Issues faced and how we solved them
MirrorMaker2 replication strategy
In simple terms when mirroring an existing cluster:
- set mirrors.sourceConnector.config.auto.offset.reset: latest
- when replicating historical data is not of concerns
- an example use case might be when MM2 is set up at the same time as the AMQ Streams cluster
- or for some requirement, you just want to begin mirroring at the end of the topic; no concerns for data loss.
- set mirrors.sourceConnector.config.auto.offset.reset: earliest
- when replicating historical data is a requirement
- when you want all available historical data in the source cluster copied over to the target cluster,
- An example use case might be when migrating an existing AMQ Streams cluster to another with minimal or zero data loss.
- or you want an active/passive setup whereby the passive cluster is installed at a moment when the active cluster already holds data.
- Fore more on SourceConnector configs, read here.
Pods killed due to Out Of Memory error in new cluster
Pods were being terminated in the target cluster, at first we thought it was the JVM eating up all the pod memory.
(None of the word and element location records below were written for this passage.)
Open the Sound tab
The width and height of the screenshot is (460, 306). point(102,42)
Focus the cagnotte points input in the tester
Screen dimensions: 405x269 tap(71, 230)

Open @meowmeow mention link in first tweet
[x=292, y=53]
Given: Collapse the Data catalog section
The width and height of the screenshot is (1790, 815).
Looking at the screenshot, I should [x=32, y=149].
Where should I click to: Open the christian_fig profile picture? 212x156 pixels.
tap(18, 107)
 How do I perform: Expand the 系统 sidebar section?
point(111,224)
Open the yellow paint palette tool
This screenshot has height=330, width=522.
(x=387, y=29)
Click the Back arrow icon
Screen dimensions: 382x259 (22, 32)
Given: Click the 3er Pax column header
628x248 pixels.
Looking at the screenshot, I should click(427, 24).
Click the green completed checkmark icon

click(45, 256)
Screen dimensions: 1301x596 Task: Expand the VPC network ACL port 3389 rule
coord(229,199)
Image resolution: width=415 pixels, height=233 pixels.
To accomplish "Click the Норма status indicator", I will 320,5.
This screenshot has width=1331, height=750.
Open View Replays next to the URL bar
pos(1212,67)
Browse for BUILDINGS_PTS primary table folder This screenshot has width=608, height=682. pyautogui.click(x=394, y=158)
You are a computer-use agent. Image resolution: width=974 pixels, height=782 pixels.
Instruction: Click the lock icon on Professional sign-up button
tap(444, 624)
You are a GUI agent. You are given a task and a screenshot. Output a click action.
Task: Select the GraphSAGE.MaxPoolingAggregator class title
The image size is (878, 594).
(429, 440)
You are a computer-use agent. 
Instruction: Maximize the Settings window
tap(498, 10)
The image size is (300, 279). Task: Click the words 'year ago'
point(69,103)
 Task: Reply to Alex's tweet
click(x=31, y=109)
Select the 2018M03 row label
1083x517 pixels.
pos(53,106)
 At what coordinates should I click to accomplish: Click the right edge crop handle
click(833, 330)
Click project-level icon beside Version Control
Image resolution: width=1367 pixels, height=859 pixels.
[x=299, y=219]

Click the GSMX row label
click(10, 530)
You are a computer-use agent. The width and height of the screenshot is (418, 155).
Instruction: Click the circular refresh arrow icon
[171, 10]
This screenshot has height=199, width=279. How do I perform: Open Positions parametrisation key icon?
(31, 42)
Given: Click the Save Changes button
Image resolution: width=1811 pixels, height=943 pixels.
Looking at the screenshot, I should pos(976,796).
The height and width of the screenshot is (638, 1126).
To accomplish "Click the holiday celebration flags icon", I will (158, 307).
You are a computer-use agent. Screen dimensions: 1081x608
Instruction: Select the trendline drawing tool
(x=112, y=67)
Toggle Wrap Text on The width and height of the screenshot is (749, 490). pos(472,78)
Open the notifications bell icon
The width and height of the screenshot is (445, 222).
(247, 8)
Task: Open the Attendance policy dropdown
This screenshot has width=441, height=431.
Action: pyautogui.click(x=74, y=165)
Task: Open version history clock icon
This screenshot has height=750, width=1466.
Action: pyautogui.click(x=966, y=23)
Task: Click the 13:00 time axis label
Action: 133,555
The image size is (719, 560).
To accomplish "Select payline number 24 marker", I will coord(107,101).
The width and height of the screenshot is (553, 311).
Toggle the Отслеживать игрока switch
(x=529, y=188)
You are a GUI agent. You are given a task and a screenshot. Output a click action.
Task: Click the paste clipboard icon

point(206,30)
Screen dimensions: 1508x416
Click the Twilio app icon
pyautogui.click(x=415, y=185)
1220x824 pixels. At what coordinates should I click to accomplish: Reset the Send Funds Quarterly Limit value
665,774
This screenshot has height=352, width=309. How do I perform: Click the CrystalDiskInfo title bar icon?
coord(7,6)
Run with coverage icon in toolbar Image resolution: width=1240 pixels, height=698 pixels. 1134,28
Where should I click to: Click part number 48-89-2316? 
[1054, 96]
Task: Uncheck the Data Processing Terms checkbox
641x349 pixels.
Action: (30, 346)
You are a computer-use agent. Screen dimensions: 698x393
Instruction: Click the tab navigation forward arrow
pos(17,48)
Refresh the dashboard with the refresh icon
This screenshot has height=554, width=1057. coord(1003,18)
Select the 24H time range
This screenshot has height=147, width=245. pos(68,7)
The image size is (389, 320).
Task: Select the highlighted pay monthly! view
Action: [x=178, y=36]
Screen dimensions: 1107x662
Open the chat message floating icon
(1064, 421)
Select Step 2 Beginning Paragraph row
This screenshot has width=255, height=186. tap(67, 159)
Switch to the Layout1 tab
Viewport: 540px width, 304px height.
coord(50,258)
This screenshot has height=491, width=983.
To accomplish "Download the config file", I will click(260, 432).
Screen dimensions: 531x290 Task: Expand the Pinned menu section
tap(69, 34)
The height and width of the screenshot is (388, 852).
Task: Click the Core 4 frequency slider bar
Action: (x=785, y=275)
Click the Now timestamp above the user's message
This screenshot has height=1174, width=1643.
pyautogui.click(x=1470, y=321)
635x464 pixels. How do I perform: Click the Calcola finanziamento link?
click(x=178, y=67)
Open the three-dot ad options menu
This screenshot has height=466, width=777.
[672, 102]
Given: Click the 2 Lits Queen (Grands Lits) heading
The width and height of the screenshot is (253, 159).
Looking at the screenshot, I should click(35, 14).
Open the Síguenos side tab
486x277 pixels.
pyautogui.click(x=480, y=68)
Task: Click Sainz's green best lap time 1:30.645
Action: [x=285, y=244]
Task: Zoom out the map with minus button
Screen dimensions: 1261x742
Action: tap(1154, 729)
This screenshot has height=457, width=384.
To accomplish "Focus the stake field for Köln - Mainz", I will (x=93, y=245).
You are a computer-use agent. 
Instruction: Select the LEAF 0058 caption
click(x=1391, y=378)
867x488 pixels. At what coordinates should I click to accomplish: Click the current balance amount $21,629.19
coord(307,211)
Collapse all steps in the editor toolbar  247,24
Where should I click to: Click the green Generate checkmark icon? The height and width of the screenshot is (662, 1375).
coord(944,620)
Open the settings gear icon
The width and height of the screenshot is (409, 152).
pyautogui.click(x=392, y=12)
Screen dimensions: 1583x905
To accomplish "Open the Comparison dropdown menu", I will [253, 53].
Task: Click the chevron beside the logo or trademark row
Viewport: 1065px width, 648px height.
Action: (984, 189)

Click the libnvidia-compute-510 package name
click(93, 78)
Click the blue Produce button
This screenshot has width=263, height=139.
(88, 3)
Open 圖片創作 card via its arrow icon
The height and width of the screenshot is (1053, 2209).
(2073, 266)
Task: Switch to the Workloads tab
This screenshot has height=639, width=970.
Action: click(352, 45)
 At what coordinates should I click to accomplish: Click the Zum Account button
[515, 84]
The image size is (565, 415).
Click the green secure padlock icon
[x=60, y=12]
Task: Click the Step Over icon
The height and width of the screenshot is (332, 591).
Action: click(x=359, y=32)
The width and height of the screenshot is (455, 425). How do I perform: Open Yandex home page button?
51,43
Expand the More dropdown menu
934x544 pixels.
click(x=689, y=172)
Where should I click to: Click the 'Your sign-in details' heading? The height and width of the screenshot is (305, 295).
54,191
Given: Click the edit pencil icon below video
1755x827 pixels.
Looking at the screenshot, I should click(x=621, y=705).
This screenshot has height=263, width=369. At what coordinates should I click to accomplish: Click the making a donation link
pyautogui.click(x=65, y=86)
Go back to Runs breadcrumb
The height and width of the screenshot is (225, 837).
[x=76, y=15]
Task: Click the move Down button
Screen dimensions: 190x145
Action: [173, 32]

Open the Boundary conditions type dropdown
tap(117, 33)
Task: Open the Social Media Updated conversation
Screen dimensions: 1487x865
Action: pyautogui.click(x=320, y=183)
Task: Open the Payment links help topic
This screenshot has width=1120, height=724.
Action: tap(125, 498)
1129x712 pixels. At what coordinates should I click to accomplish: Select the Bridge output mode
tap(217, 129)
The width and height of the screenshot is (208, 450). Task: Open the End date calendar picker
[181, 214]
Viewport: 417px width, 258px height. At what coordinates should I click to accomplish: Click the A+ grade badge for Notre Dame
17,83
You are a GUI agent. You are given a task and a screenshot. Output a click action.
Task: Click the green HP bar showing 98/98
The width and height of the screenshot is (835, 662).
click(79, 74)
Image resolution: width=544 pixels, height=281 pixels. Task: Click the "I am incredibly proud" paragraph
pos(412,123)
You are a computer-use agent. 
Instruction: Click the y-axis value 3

We implemented JVM boundaries with -Xms and Xmx values as arguments for the ENTRYPOINT command of the container image; java -jar in this case. Despite this change we still got OOMKilled errors, pods were being terminated.
After a few days of troubleshooting and head scratches, we found the root cause. The issue was due to some of the apps creating more processes in their containers than the PID limit set at 1024 by default; hence OOMKilled error after the pod runs for few hours despite having an HorizontalPodAutoscaler resource monitoring this particular application for auto-scaling scaling needs.
- Click here for more on cluster memory configuration
- Read on Kubernetes docs about PID limit
- Click here for how to change PID limit in OpenShift
AMQ-Streams commands Cheat-Sheet
In this guide, we have explained the strategies and plans involved in the migration of an AMQ Streams cluster in an Active/Passive setting between two OpenShift installations. Have a look at the Technical Implementations section for a walk through demo.
- Apache Kafka: Software product for building large scale messaging networks.
- AMQ Streams: RedHat product for simplifying Apache Kafka deployment in an OpenShift Cluster.
- Source Cluster: AMQ Streams v1.4
- Target Cluster: AMQ Streams v1.7
- Producer: Any application that publishes to AMQ Streams.
- Consumer: Any application that consumes messages or subscribes to topics.
- Consumer Group: a collection of consumers who collaborate to consume data from topics.
- Consumer Group Current Offset: Read position of the consumer subscribed to a topic via a Consumer Group.
- Consumer Group Log End Offset: Write position of the producer subscribed to a topic via a Consumer Group.
- Consumer Group Lag: indicates the lag(diff between LOD-END OFFSET and CURRENT-OFFSET) between producers and consumers subscribing to the same topic via a consumer group.
- Drained Topic: a topic is drained when the associated consumer group lag is zero.
- Topic: it has a unique name across the Kafka cluster; it helps with message categorization.
- Partition: breaks topics into multiple logs each of which can live on a different node; messages are written at the partition level; moreover, partitions provide means of concurrency for the Kafka cluster.